====== EXTRACTED TEXT

Ratchet & Clank: Rift Apart game review (2021)

Although annoyingly buggy in certain parts scattered throughout the game, Ratchet & Clank: Rift Apart is an absolute delight to play and experience. For the most part, it looks and runs beautifully on the PS5 and it’s a series best platformer in more ways than one.

Since getting the PS5 on launch day in November of 2020, I’ve played the three best exclusives the system has to offer so far, that being Spider-Man: Miles Morales, Returnal, and now, Ratchet & Clank: Rift Apart (and two of these games are from Insomniac Games. which is impressive). All three games are phenomenal and they’re also uniquely different in terms of how they’re played. It just goes to show the vast potential this system has moving forward. But, let’s stay on topic with Rift Apart, which is already shaping up to be one of my favorite games of the year for a variety of reasons. It doesn’t come without its faults, of course, but I wouldn’t say these faults are based on game design or how it’s played, it’s just glitches some games are bound to have before they’re patched up. So, although my experience with the game has been mostly positive and I know, eventually, these bugs will be fixed soon enough, I have to admit that encountering some of these buggy situations have been a bit frustrating, especially when the game crashed or when I have to restart it all together. Let’s discuss the bad first before I get into all the goodness. Before that though, a quick synopsis.

============

### [REQUIRED TASKS]
1. Name every PS5 exclusive that the Rift Apart review says the reviewer has played so far.
2. Rewrite the stretch of the Rift Apart review from "Ratchet & Clank: Rift Apart game" through "ways than one.", replacing "platformer" with "action game".

====== RECORDS

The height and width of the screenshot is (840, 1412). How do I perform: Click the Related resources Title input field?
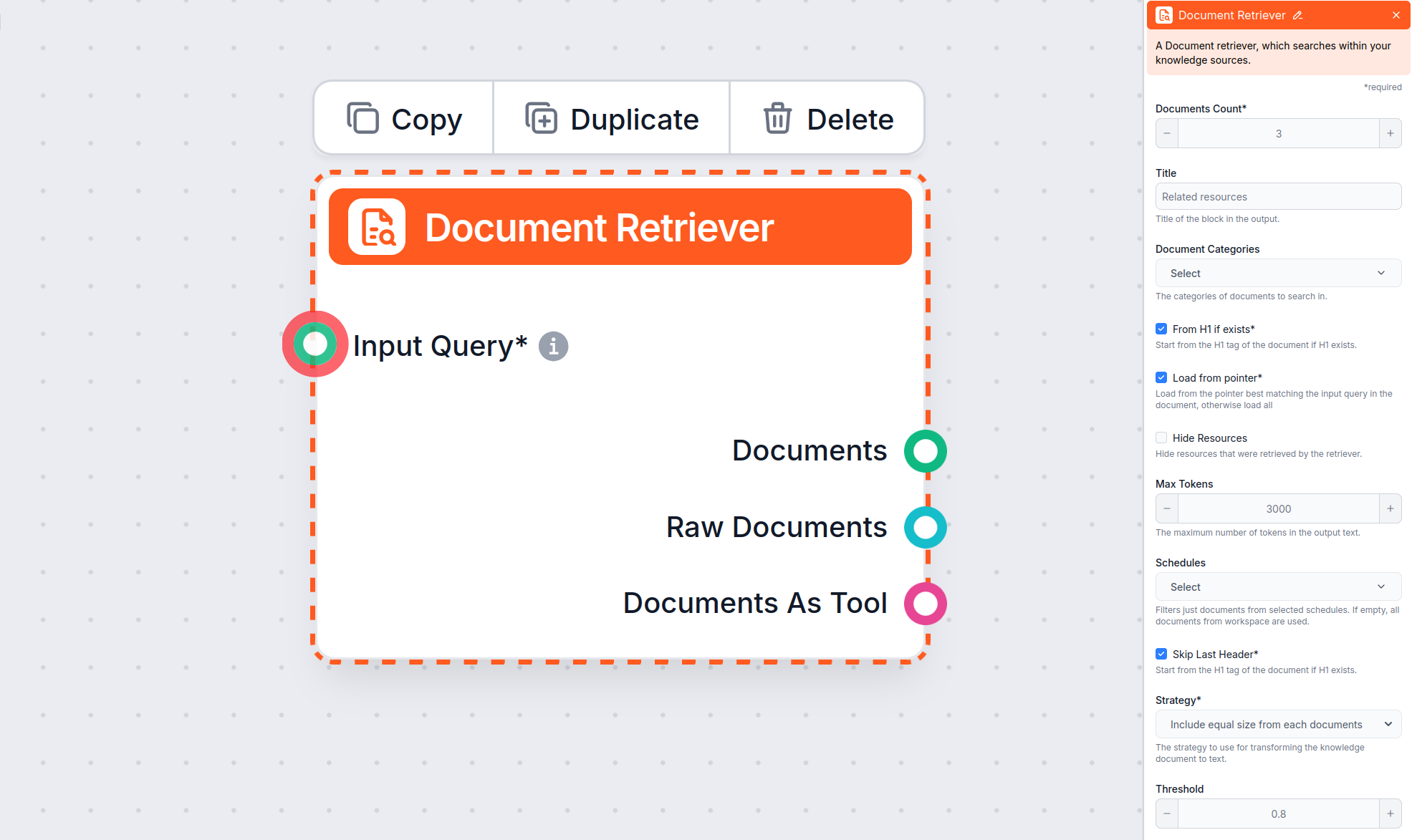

============
====== RECORDS

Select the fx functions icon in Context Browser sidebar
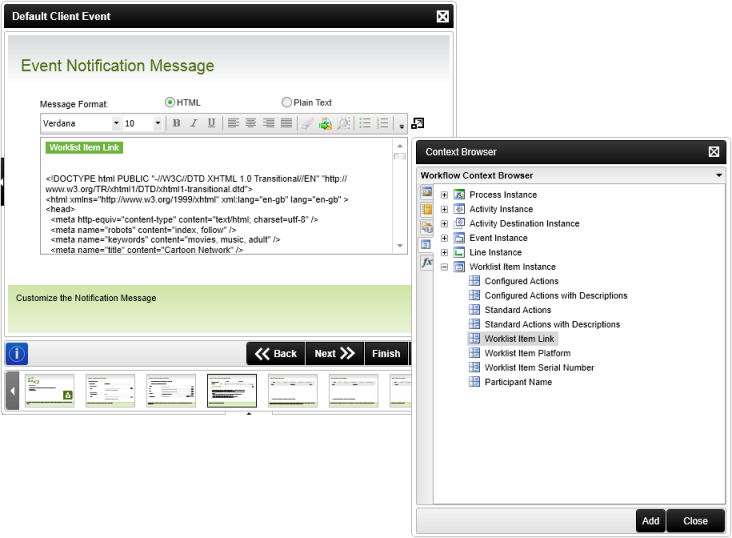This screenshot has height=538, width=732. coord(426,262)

============
====== RECORDS

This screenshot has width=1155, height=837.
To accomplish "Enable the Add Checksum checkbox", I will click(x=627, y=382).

============

### [RESPONSES IN ORDER]
1. Spider-Man: Miles Morales, Returnal, Ratchet & Clank: Rift Apart

2.
Ratchet & Clank: Rift Apart game review (2021)

Although annoyingly buggy in certain parts scattered throughout the game, Ratchet & Clank: Rift Apart is an absolute delight to play and experience. For the most part, it looks and runs beautifully on the PS5 and it’s a series best action game in more ways than one.